Q: As part of CMiC’s multi-year AI roadmap, how do you see agentic workflows orchestrating more complex construction processes like change orders, pay applications, and supply chain coordination?
JW: The Nexus 1 release establishes the foundation—AI that can understand, analyze, and advise. The multi-year roadmap extends that toward AI that can act, not just inform, within defined workflow boundaries.
On change orders, the agentic vision is an AI that monitors the conditions that generate changes—design conflicts, owner-directed scope additions, differing site conditions—and initiates the documentation, pricing, and notification workflows automatically when those conditions are detected. The human decision points remain, but the administrative scaffolding around those decisions is automated. That’s meaningful because change order cycle time is one of the biggest cash flow variables for contractors.

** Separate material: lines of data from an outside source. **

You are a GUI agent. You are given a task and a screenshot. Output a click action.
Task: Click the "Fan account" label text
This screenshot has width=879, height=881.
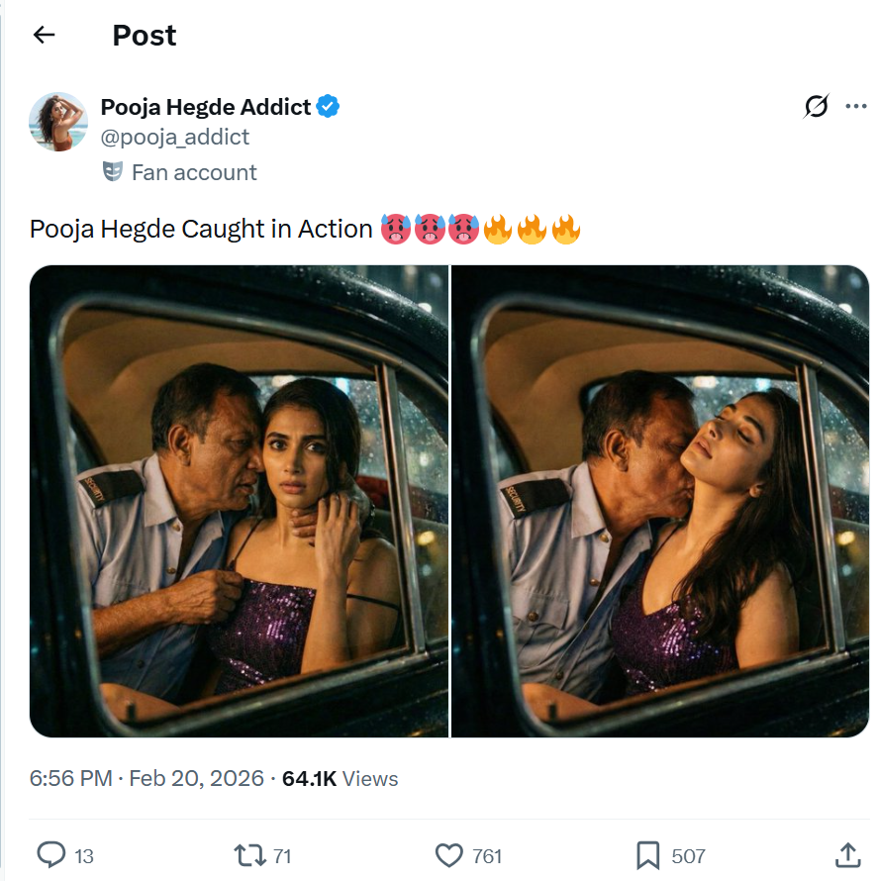194,172

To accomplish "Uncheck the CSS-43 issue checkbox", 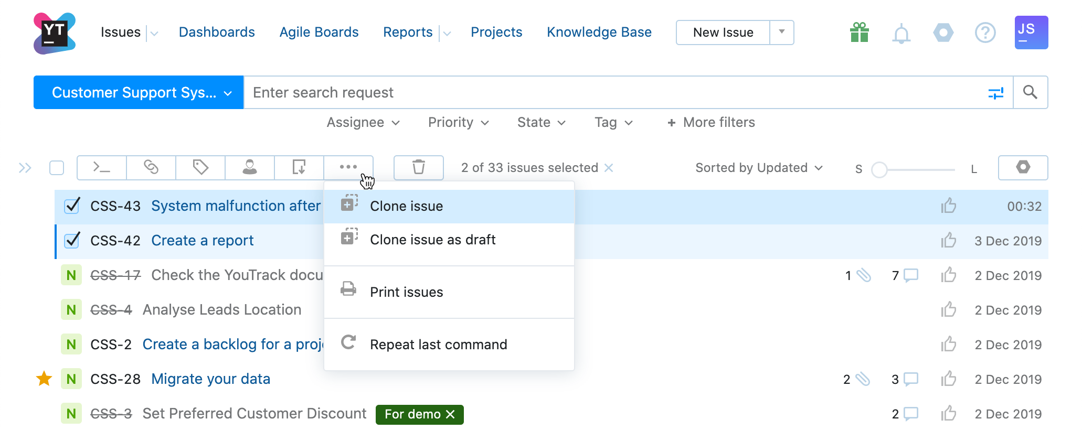I will pyautogui.click(x=72, y=206).
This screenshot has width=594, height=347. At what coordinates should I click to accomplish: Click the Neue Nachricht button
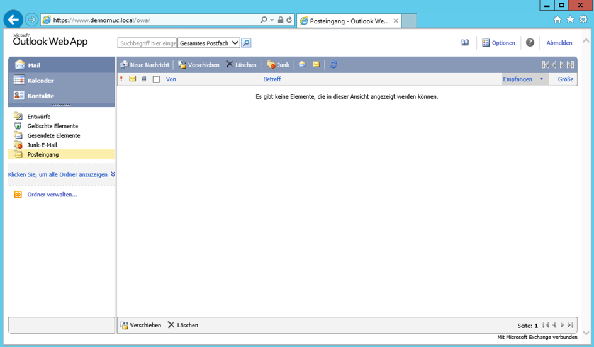point(144,65)

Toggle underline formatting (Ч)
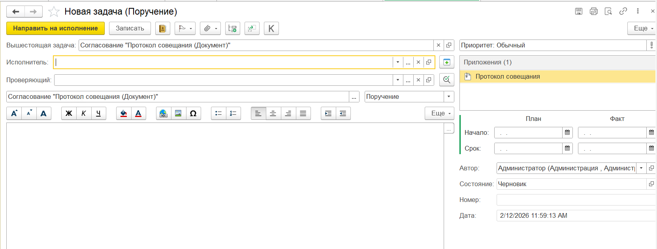[x=98, y=113]
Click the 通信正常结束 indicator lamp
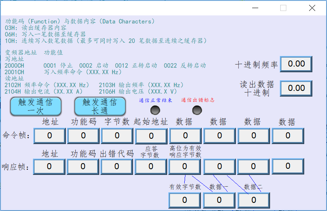327x211 pixels. [155, 110]
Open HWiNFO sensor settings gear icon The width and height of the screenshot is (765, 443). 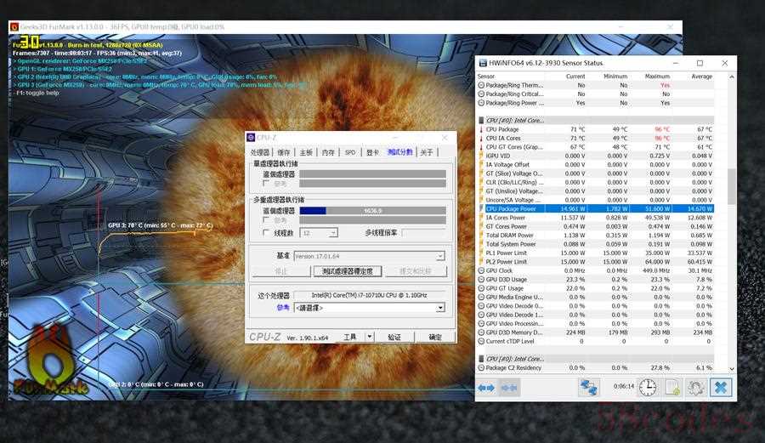click(696, 387)
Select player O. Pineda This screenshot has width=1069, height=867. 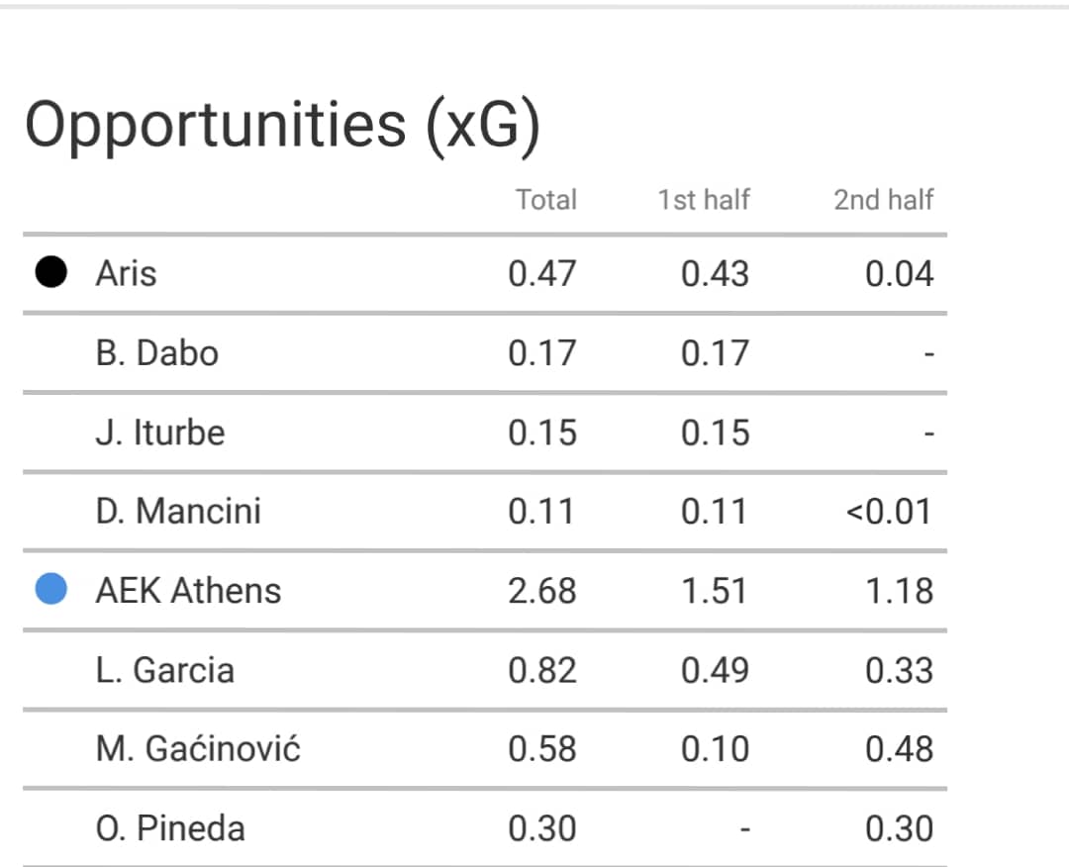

Pay applications are a natural agentic workflow candidate because they’re highly structured and rule-governed. An agent that can validate lien waiver receipt, confirm stored material documentation, apply the correct retainage computation, and assemble the AIA G702/G703 package for PM review—eliminating the assembly labor while preserving the human approval step—that’s achievable in the near term.
Supply chain coordination is longer horizon but strategically important. The ability to monitor material commitments against schedule, flag procurement gaps before they affect critical path, and recommend resequencing when lead times shift—that’s where AI moves from financial intelligence to operational intelligence. CMiC’s position as a unified ERP for both financials and project controls gives us the data foundation to make that vision real.
Q: From large contractors versus regional builders, how does Nexus adapt to different construction business models and AI readiness levels without forcing a one-size-fits-all approach?
JW: Scalability isn’t just about transaction volume. It’s about organizational complexity and AI maturity, and Nexus is designed with that full spectrum in mind.
For ENR Top 400 contractors with sophisticated analytics teams, Nexus extends existing capabilities. These firms often have data scientists and BI resources; Nexus gives those teams a more capable foundation and reduces the volume of routine analytical work so they can focus on higher-order modeling. The integration with enterprise data environments, the configurability of AI agent behavior, and the depth of the financial and project controls feature set are optimized for that complexity.
For regional builders—contractors doing $50 to $300 million in revenue who don’t have dedicated analytics teams—Nexus is often their first meaningful exposure to AI-driven business intelligence. For these firms, the design priority is immediate usability without a lengthy onboarding runway. Natural language interaction removes the barrier of learning a reporting tool. Pre-configured dashboards surface the metrics that matter most for their business model. The AI meets them where they are rather than requiring them to develop new organizational capabilities before they can extract value.
The ACU-based consumption model we’ve introduced with Nexus also reflects this reality. It allows contractors to start with the capabilities most relevant to their current operations and scale usage as their AI fluency and organizational adoption grows. We’re not asking regional builders to commit to an enterprise analytics investment before they’ve experienced the value firsthand.